Civil rights fights on display
Museum highlights state's struggles to keep people free
The Museum on Main's current exhibit makes it clear that the fight for freedom, although it has a long history in our state, is still ongoing.
"Wherever There's a Fight: The History of Civil Liberties in California" goes back to the battle against slavery in the mid-19th century and works its way to the current campaign for marriage equality.
The exhibit poses questions and gives historic examples of the fight for liberties:
* Who is free?
* Who can own land?
* Who is an American?
* When do we have the right to bear arms?
* Whose habits can be banned?
This last section notes that protecting the public's health can push some people into corners, for instance, California's increasingly strict laws against smoking in public.
Videos air struggles including Martin Luther King Jr. marches, and House Un-American Activities Committee hearings during the Cold War, which led to the blacklisting of thousands of teachers and government workers wrongly accused of disloyalty and the imprisonment of Hollywood writers and directors who refused to answer questions.

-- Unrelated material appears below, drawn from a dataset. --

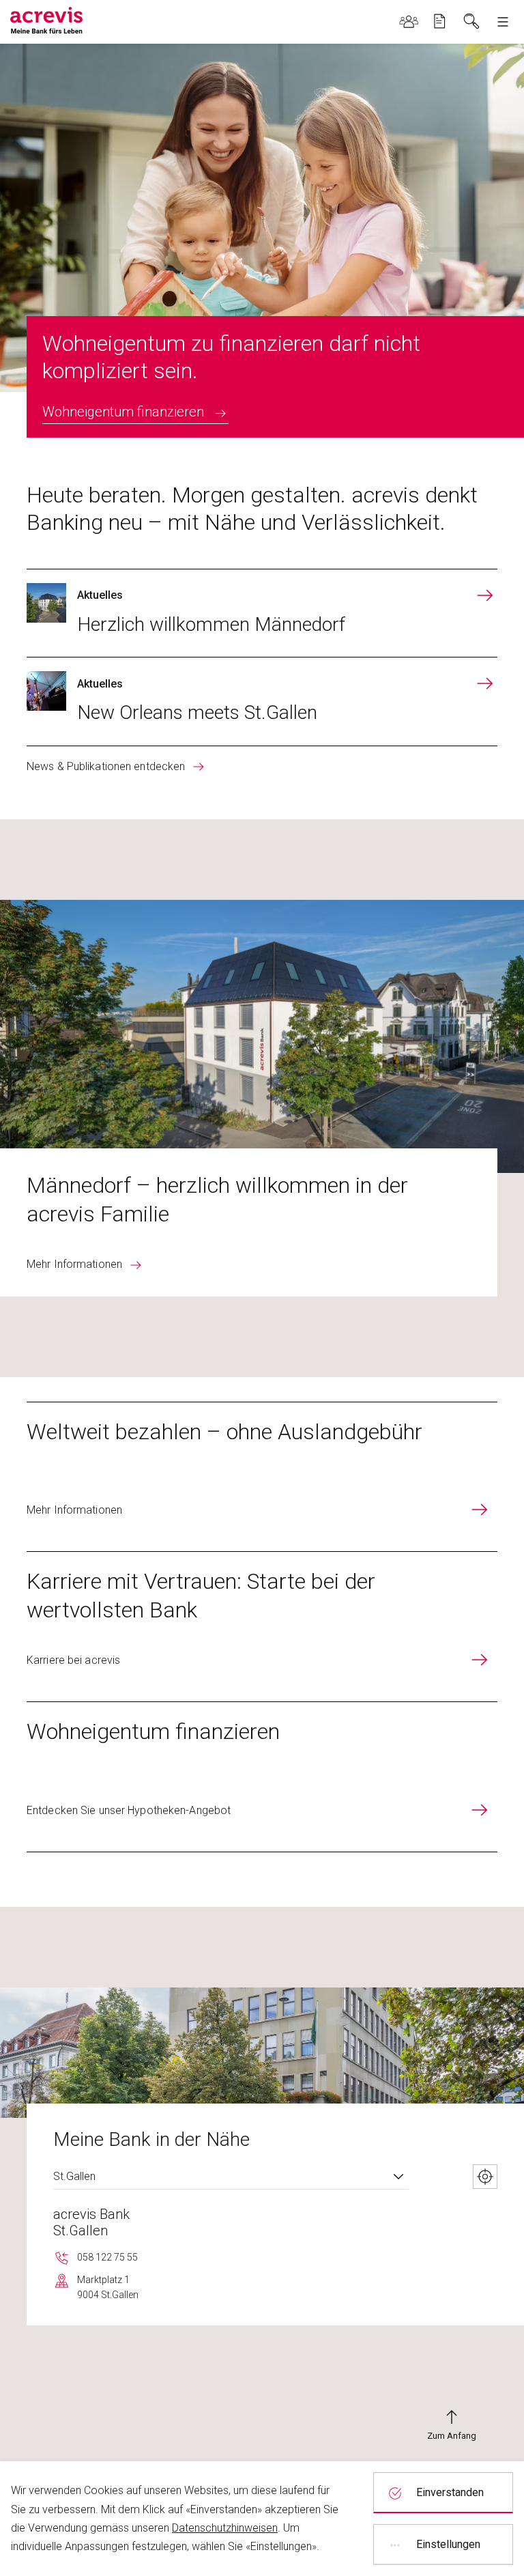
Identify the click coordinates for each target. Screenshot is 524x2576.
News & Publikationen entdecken (106, 766)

One section called "Do you remember" lets visitors share their stories. One person told about being poorly treated in 2005 for having a mixed race child, with a woman calling them "horrible things."
"I thought we lived in the 2000's, not the 1800's," the person wrote. "I wish ignorance would vanish!"
A legally married gay couple tells about receiving the third degree at customs when returning to the United States.
"Wherever There's a Fight" is a traveling exhibit from Exhibit Envoy, funded by the California Council for the Humanities, a Searching for Democracy Project. The Museum on Main has added from its own collections, including a selection of banned and challenged books.
The interactive displays also include comments on Post-it notes, which include:
* "We shouldn't vote for our rights. That's why they're called 'rights.'"
* "Education is the key to use of guns. It's the decision a person makes about when they point the gun (that) is the problem."
* "All people should be able to love whomever they wish. That's why we were granted 'freedom.'"
The museum also offers a chance for patrons to design their own protest buttons. "Keep your hands off my Internet," reads one.